Ícone de Barnabé
Um estudo que o Hermínio Miranda
começou a fazer em vida e chegou a publicar diversos livros,
foi sobre os cristãos primitivos. Como era o cristianismo nos
primeiros séculos após a desencarnação de
Jesus? Tenho estudado há algum tempo os escritos dos primeiros
cristãos aceitos pela igreja e há um autor chamado Barnabé,
que não é o colega de Paulo de Tarso em Antioquia, mas
que se considera que seja um instrutor de Alexandria, que escreveu o
seguinte sobre o jejum, que era palco de discussões entre os
cristãos judaizantes e não judaizantes:
“... “Eis o jejum que eu escolhi”, diz o Senhor. “Desata
todas as amarras da injustiça; desfaz as cordas dos contratos
iníquos; envia os oprimidos em liberdade; rasga toda escritura
injusta; reparte teu pão com os famintos; se vês alguém
nu, veste-o; conduz para a tua casa os desabrigados; se vês algum
pobre, não o desprezes; não te afastes dos membros de
tua família. Então tua luz romperá pela manhã,
tuas vestes rapidamente resplandecerão, a justiça irá
à tua frente e a glória de Deus te envolverá. Então
outra vez gritarás, e Deus te ouvirá. Ao falar, ele te
dirá: Eis-me aqui!” (Carta de Barnabé,
3:3-5)
A posição dele é
clara. Em vez de atos exteriores, rituais, justificados pela tradição,
atos interiores, ações em consonância com as mais
caras ideias do Cristo, como a caridade moral e material, atos de justiça
social e de reconhecimento do próximo, do que foi abandonado
pelo mundo.

--------------------

Tarefas a resolver =
- A) Segundo o texto sobre a Carta de Barnabé, de que cidade se considera que esse Barnabé tenha sido instrutor?
- B) Escreva a continuação do texto sobre a Carta de Barnabé, começando logo após a última frase.

--------------------

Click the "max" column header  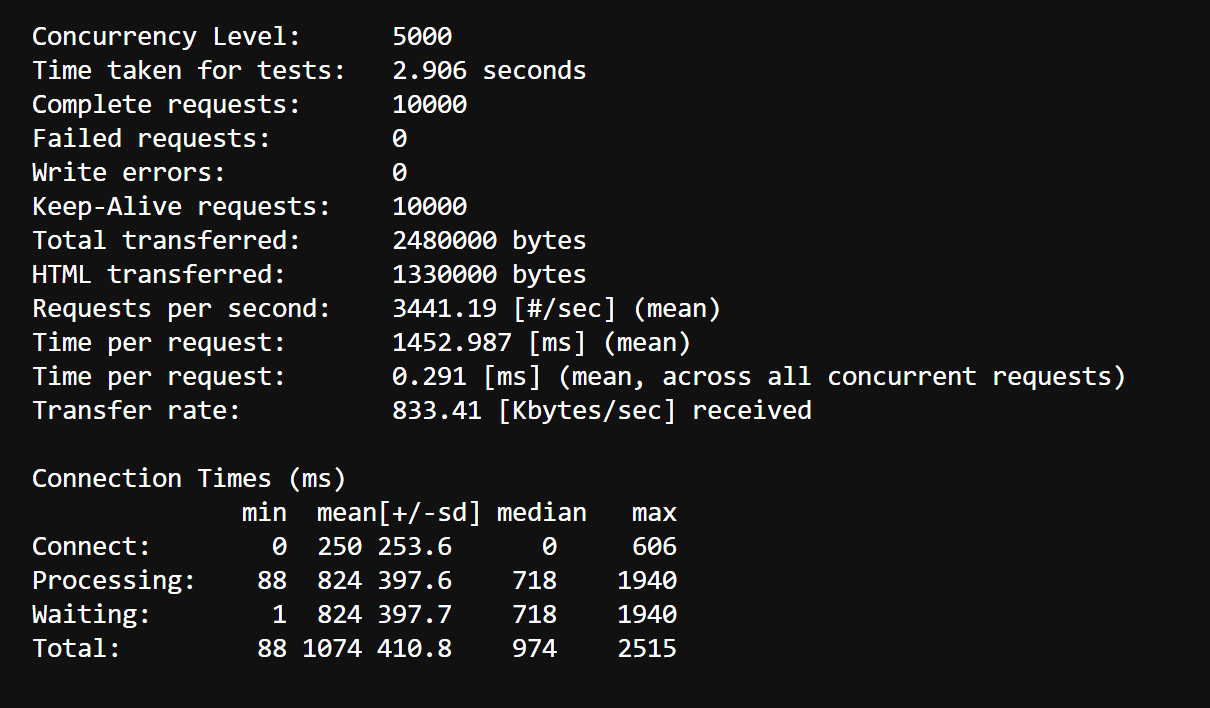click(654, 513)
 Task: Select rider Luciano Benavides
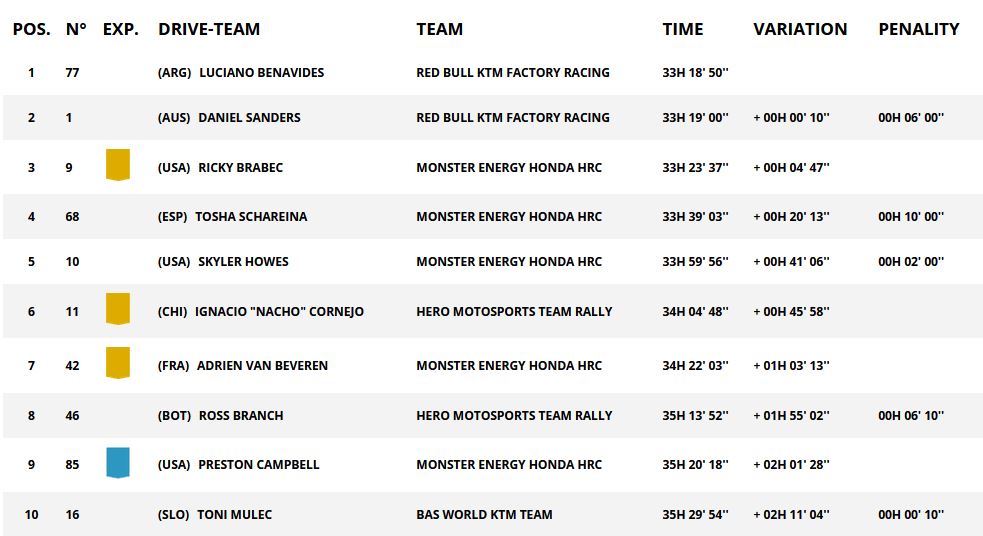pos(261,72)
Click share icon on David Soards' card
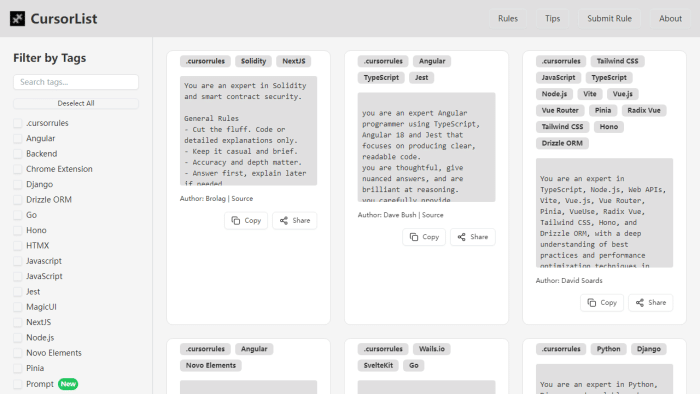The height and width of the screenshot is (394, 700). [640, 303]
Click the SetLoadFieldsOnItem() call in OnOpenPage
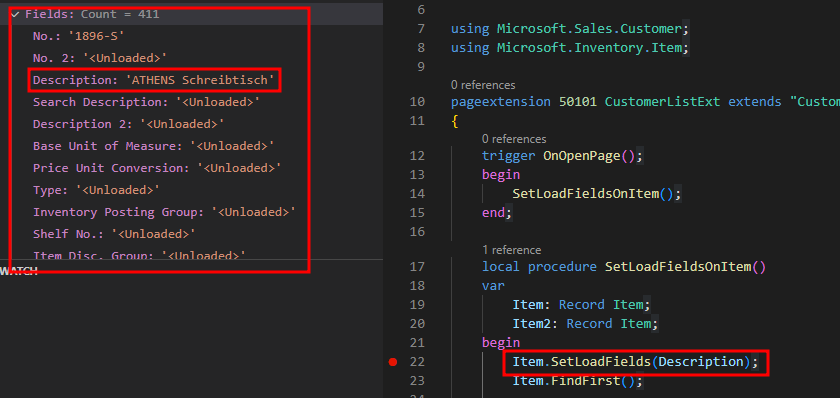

--------------------

Resultados =
- A) De Alexandria.

- B)
Jesus se pronuncia diversas vezes sobre isso, nas querelas com os fariseus
e saduceus, tão voltados à letra morta, às exterioridades,
às aparências de santidade. Pessoalmente gosto muito do
diálogo com a mulher samaritana. Jesus a encontra em um poço
e dá mostras de ser profeta, de saber coisas sobre a vida dela,
como os seus cinco maridos. Ela então lhe faz uma pergunta sobre
a religião judaica, que era objeto de disputa entre judeus e
samaritanos:
“Nossos pais adoraram neste monte, mas vós dizeis que em
Jerusalém é o lugar onde é necessário adorar.
Jesus lhe diz: Crede em mim, mulher, porque vem a hora quando nem neste
monte nem em Jerusalém adorareis ao Pai. (...) Deus é
espírito, e aqueles que o adoram devem adorá-lo em espírito
e verdade. João 40:20, 21 e 24
Este é um primeiro ponto a se discutir sobre o espiritismo e
a páscoa. Herdeiro de valores construídos na forja do
cristianismo, a relação dos espíritas com a religião
ou a religiosidade é essencialmente interior e pessoal.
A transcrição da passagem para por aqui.